«Desconfiemos de aquellos cosmopolitas, que en sus libros van a buscar en apartados climas obligaciones que no se dignan cumplir en torno de ellos. Filósofo hay que se aficiona a los tártaros para excusarse de querer bien a sus vecinos.»
(Jean-Jacques ROUSSEAU; Ginebra, Suiza, 28 de junio de 1712 - Ermenonville, Francia, 2 de julio de 1778. Emilio, o De la Educación, 1762.)
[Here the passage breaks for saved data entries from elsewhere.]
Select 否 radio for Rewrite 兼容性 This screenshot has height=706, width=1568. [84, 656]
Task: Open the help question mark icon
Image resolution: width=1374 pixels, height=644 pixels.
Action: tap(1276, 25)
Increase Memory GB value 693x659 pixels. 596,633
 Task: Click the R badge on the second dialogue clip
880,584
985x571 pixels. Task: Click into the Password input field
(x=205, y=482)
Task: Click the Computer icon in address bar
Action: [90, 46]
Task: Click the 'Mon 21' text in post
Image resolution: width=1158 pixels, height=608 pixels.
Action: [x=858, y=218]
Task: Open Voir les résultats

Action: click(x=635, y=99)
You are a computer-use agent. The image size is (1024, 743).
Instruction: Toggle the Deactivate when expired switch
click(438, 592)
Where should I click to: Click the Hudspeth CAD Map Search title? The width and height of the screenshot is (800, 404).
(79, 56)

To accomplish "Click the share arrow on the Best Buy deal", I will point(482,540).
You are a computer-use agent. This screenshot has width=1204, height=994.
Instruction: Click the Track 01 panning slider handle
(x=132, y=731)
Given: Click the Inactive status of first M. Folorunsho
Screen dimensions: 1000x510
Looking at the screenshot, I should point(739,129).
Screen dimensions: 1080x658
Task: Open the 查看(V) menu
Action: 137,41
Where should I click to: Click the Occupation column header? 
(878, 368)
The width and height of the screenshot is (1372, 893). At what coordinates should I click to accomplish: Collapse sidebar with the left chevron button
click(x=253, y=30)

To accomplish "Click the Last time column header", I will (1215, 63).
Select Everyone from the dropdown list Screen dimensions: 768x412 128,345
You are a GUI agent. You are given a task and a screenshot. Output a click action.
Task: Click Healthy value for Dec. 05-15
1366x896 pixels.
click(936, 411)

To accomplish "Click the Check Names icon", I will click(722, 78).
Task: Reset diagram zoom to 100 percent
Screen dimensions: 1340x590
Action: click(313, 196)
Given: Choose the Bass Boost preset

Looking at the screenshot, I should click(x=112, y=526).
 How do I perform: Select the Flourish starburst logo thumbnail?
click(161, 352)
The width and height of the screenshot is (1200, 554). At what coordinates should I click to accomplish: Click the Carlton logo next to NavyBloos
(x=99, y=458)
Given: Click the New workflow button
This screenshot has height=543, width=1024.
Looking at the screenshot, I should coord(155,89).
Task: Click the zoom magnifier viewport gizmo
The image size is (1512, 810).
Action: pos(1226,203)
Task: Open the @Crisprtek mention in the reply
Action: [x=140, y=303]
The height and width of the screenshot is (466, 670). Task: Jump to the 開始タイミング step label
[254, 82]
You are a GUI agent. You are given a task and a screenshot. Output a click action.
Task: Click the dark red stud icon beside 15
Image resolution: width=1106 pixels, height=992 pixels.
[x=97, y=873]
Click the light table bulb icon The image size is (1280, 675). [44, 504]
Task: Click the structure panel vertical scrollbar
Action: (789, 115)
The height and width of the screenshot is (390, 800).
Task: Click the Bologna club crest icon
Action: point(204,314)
Frecuente ha sido y es, ¡demasiado frecuente!, la eclosión de grandes defensores de causas lejanas que apenas se preocupan de quienes tienen cerca (no es ajeno, por cierto, el propio Rousseau a esto, pues ocupado en sacar de sus experiencias como preceptor de los cachorros de los buenos burgueses sus mejores ideas sobre la educación, no tendría tiempo para prestar la más mínima atención a sus cinco hijos con Thérèse Levasseur, a la que convencería para dejarlos en el hospicio)... Parece, en efecto, que en los “espíritus más cosmopolitas” tienen dificultades para crecer los afectos y la solidaridad directa con lo cercano conocido. Por eso es tan conveniente la precavida desconfianza ante quienes hacen gestos, casi siempre gratuitos, para denunciar lejanos (y, tantas veces, poco informados) desmanes, mientras miran hacia otro lado ante las pequeñas o grandes injusticias y oprobios que ocurren en su propia escuela, en su propio centro de trabajo, en su propio barrio, en su propia casa.